2

Ezidi, Süryani ve Müslüman


  • Oluşturulma Tarihi : 22.10.2015 07:03
  • Güncelleme Tarihi :

Geçenlerde yazdığım ‘Müslümanlık bu mu?’ başlıklı yazımızda yüzde 99.2’ si Müslüman olan ülkemizde yaşanan bu nefret temelinde gelişen olayların dinimiz İslam ile bağdaşmadığını, Kur’an-ı Kerimden ayetlerle açıklamaya çalışmıştım.

Bu yazım üzerine bir arkadaşımdan mesaj aldım. ‘Sevgili Deniz, öncelikle araştırmacı yazar ruhunu kattığın bu yazı için seni kutluyorum. Ben de yazında ki bir cümleye takıldım. Senin öyle düşünmediğinden eminim, ne kadar hümanist olduğunu iyi bilen biri olarak. Ancak, buradan gayrimüslim vatandaşlarımızın bu ölümler karşısında üzüntü duymadığı anlamı çıkmasından korkarım. Sanırım hepimiz Müslüman ya da değil bu ölümlere sevinenlerin ‘dininin’ değil ‘insanlığı’nın sorgulanması gerektiği konusunda hemfikiriz. Anti parantez eklemek istedim. Sevgilerimle...’

Kendisine böyle bir mesajı attığı için teşekkür ederek bu konuyu daha da açıklamak adına bu günkü yazımı yazmaya karar verdim.

Yazarlık zor zanaat gerçekten. Bunu her geçen gün daha da kavrıyorum. Çünkü bir şeyi yazarken, kendi gözlüğünden baktığın için, başka şeyleri de kaçırabiliyorsun. Tıpkı o yazıda olduğu gibi.
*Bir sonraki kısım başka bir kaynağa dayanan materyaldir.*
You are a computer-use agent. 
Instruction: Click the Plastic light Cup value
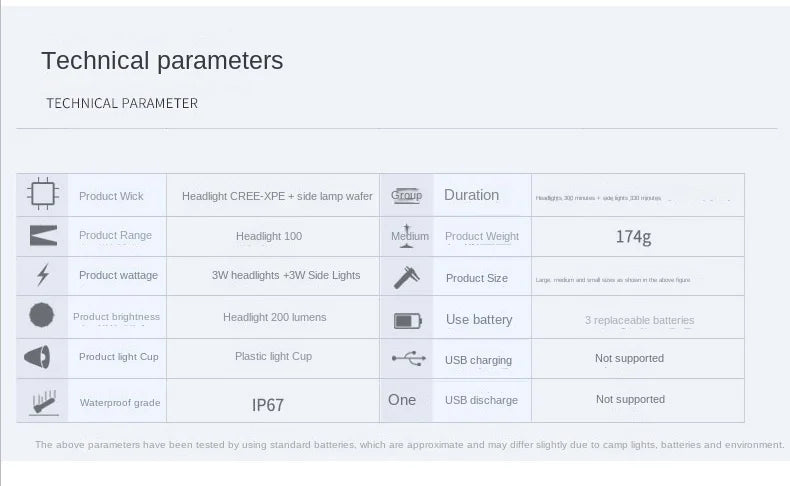273,356
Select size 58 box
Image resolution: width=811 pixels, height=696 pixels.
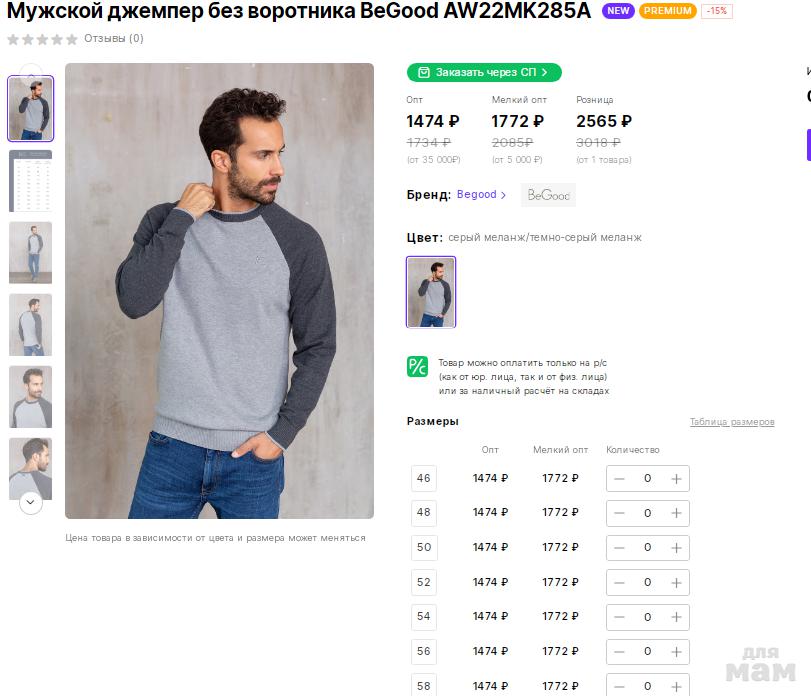coord(424,686)
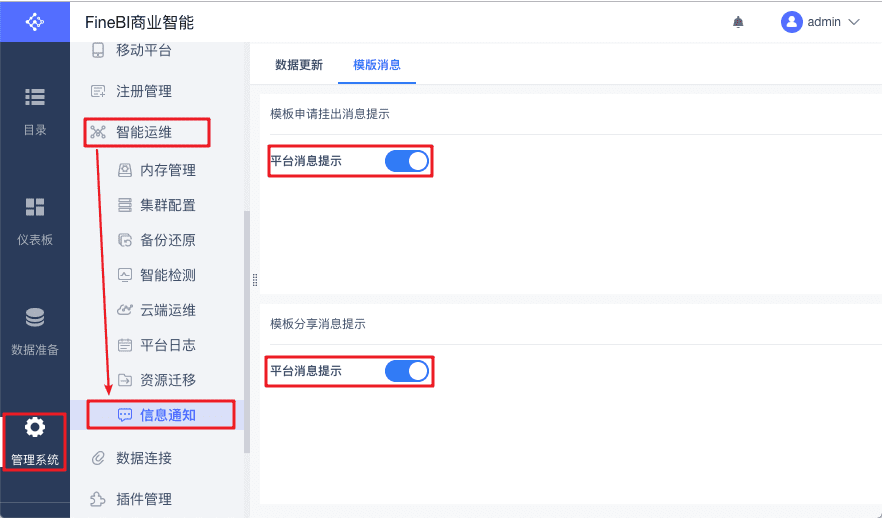The image size is (882, 518).
Task: Go to 数据连接 settings
Action: 144,458
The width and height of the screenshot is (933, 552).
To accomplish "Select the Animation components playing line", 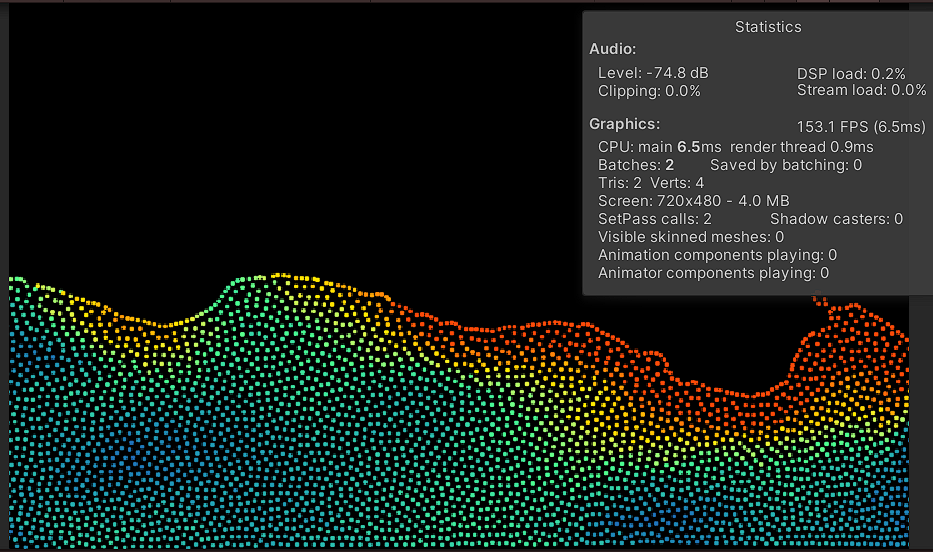I will (x=717, y=255).
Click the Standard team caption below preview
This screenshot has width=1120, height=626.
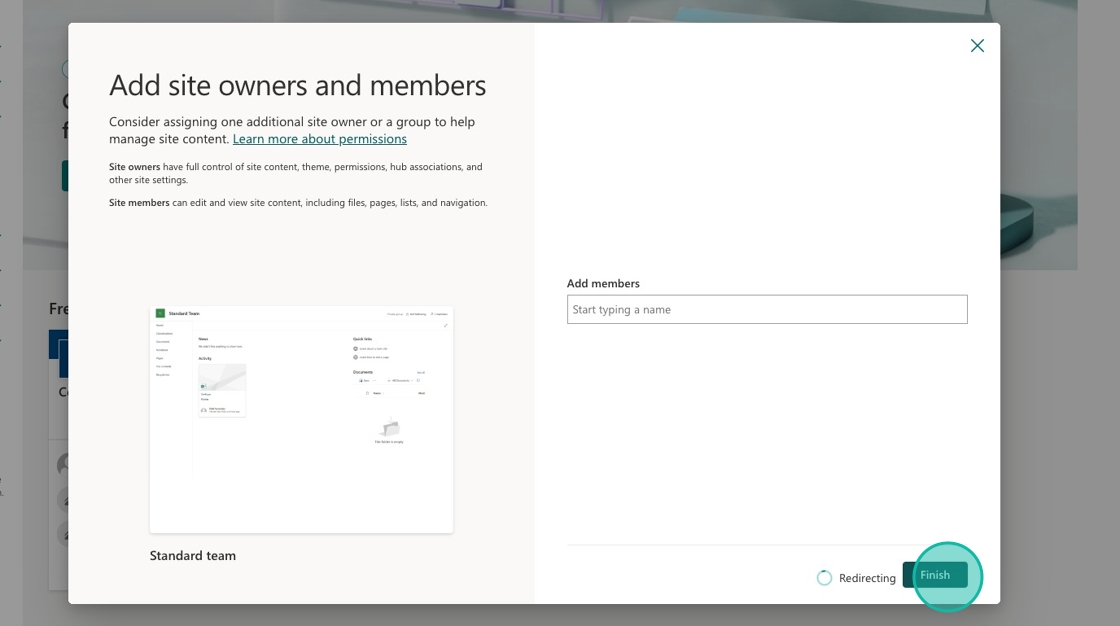click(x=193, y=556)
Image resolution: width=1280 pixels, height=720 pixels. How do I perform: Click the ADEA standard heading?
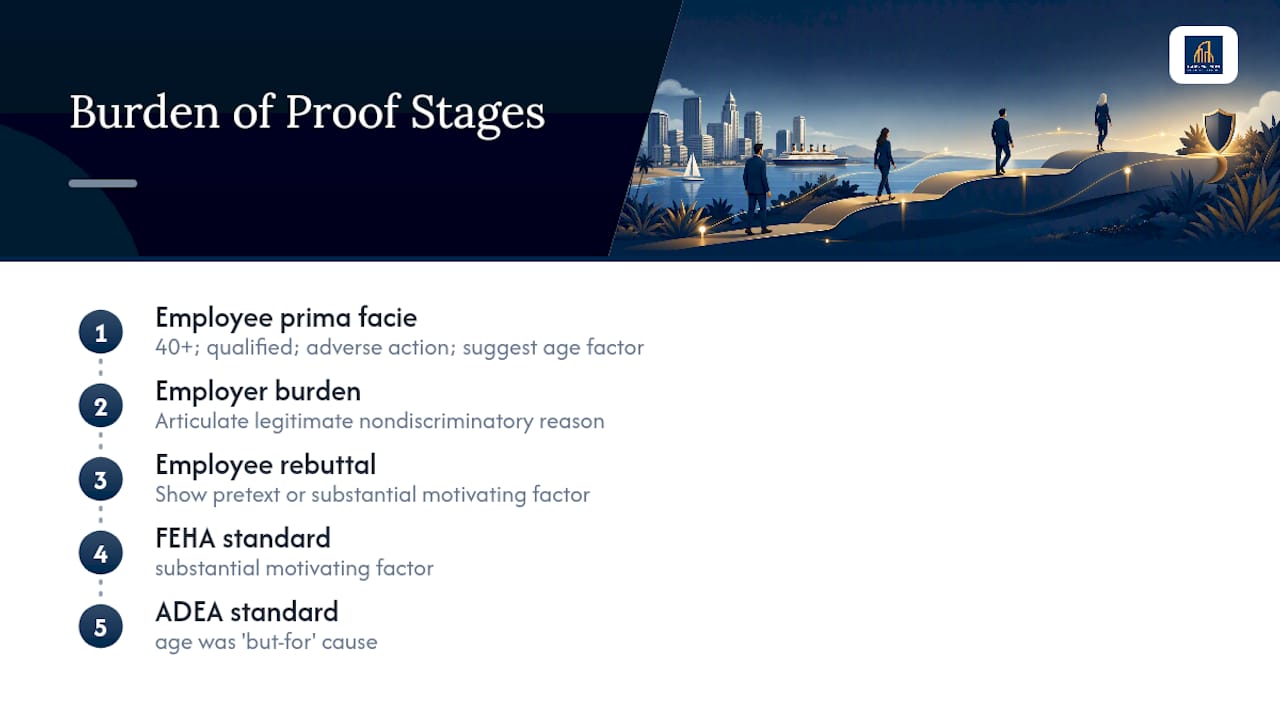pyautogui.click(x=247, y=612)
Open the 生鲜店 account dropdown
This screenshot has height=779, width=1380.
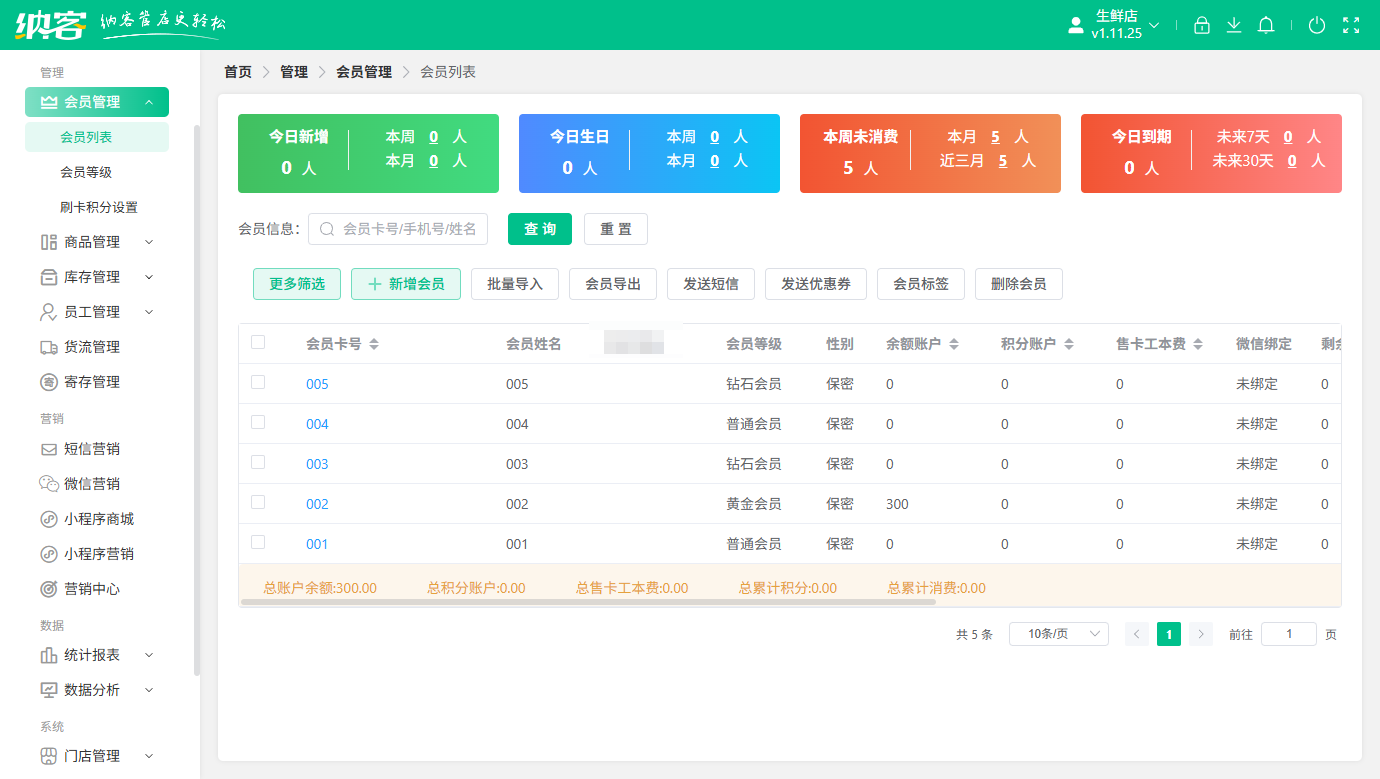[1116, 25]
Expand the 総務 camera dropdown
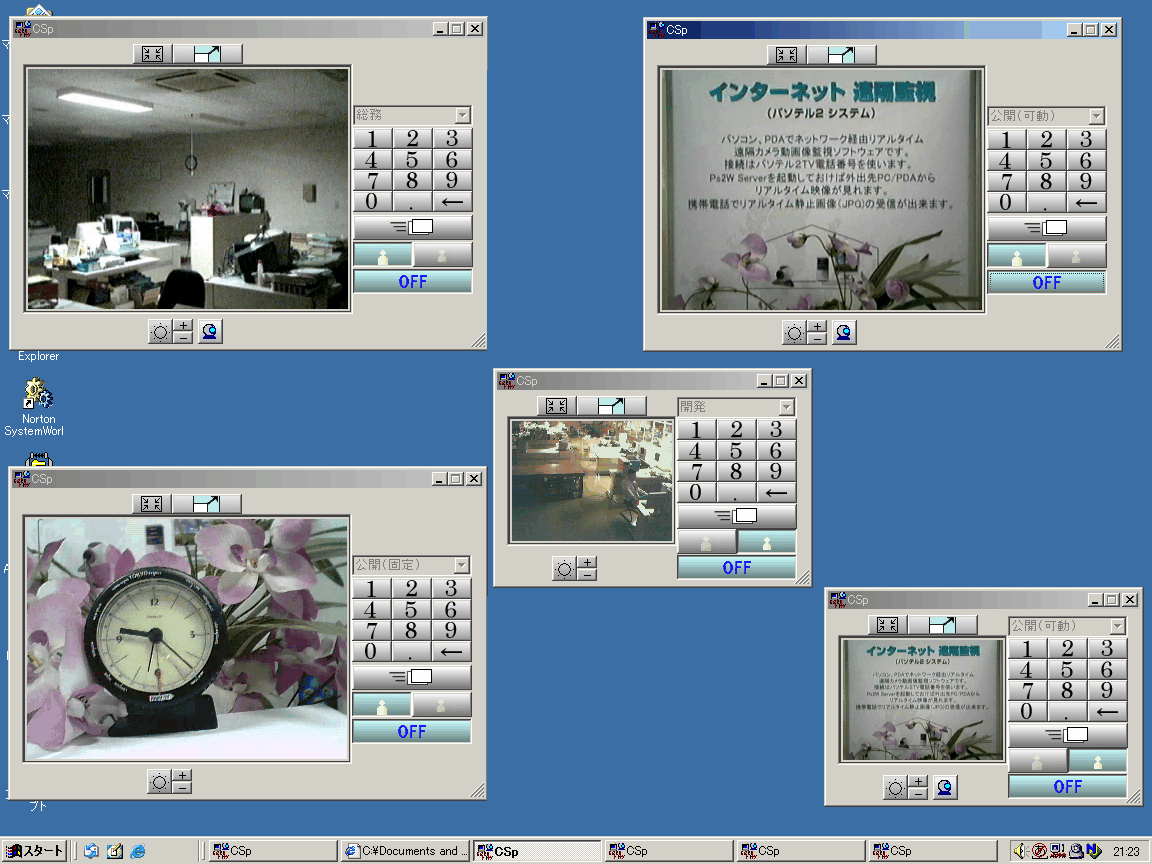Viewport: 1152px width, 864px height. (462, 116)
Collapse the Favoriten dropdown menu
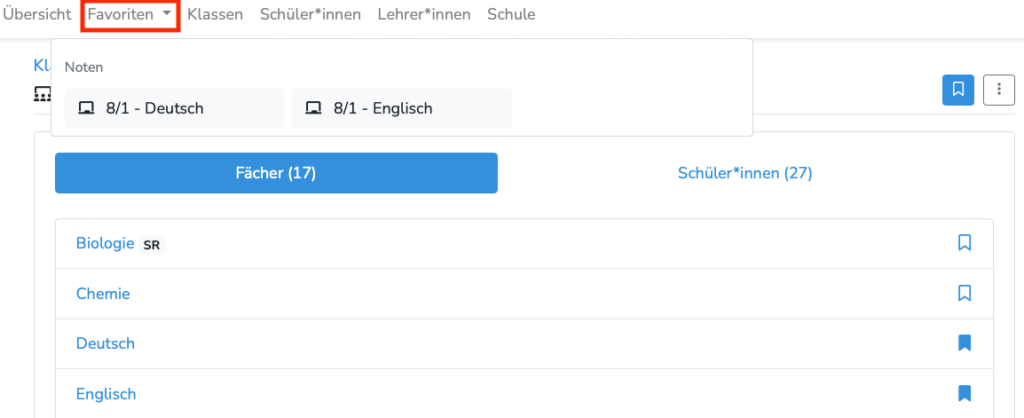 [x=130, y=14]
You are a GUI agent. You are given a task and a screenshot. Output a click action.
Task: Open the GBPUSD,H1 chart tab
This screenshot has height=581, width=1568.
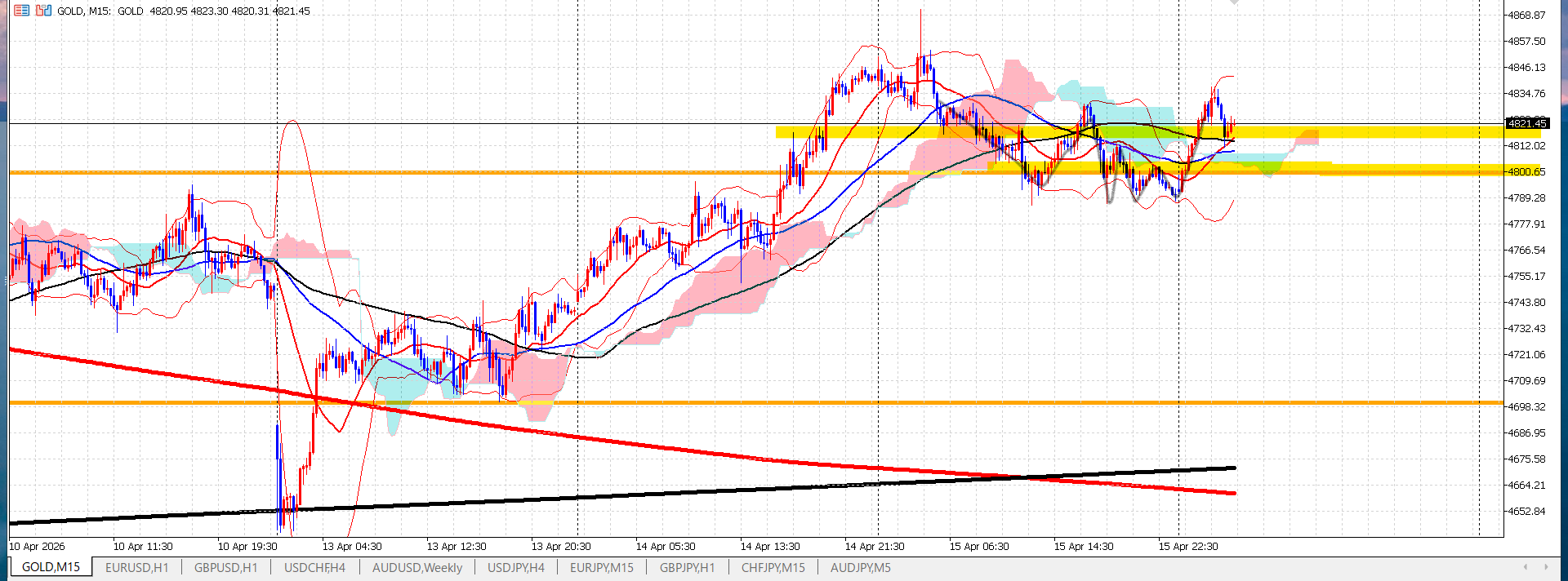tap(225, 568)
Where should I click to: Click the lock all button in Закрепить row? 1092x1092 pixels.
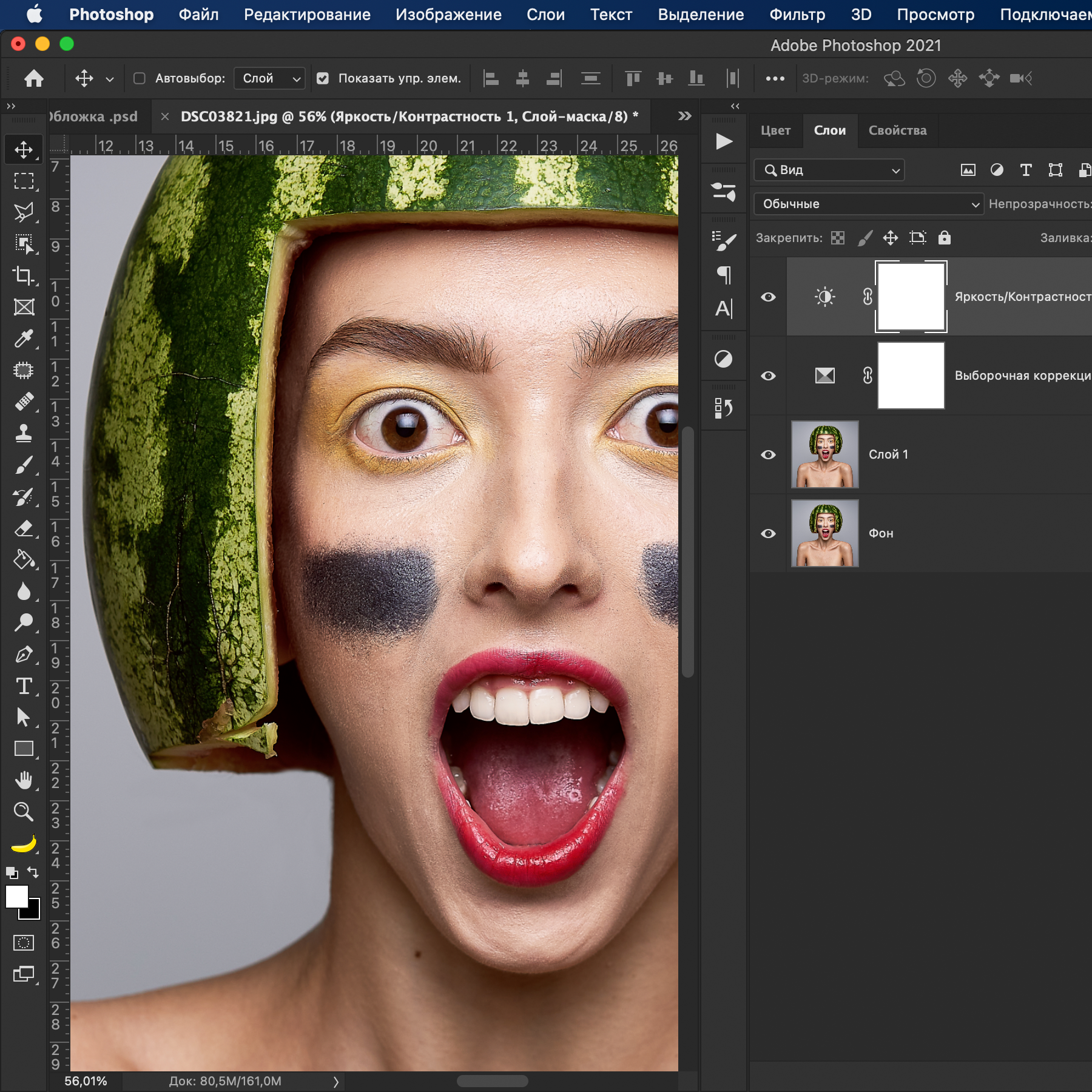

Müslümanlığın güzel taraflarını anlatalım derken, yaklaşık 5 ay aynı sırayı paylaştığım arkadaşımın da mensup olduğu gayrimüslim vatandaşlarımızı üzmek istemedim tabiî ki. Gayri Müslim vatandaşlarımızın insanlığı ile ilgili olumsuz bir söz söylemeyecek kadar birçok güzel anıya sahibim ben.

Orta birinci sınıfı Mardin’in İdil ilçesinde öğretmen olan ağabeyimin yanında okumaya gittim. Öğretmenimin boy sırasına göre yerleştirdiği üçüncü sırada yanıma Seruç isimli biri düşmüştü. İsmini ilk duyduğumda ‘Nüfus memuru hatası’ diye düşünmüştüm. Doğal olarak orada ilk arkadaşım o oldu.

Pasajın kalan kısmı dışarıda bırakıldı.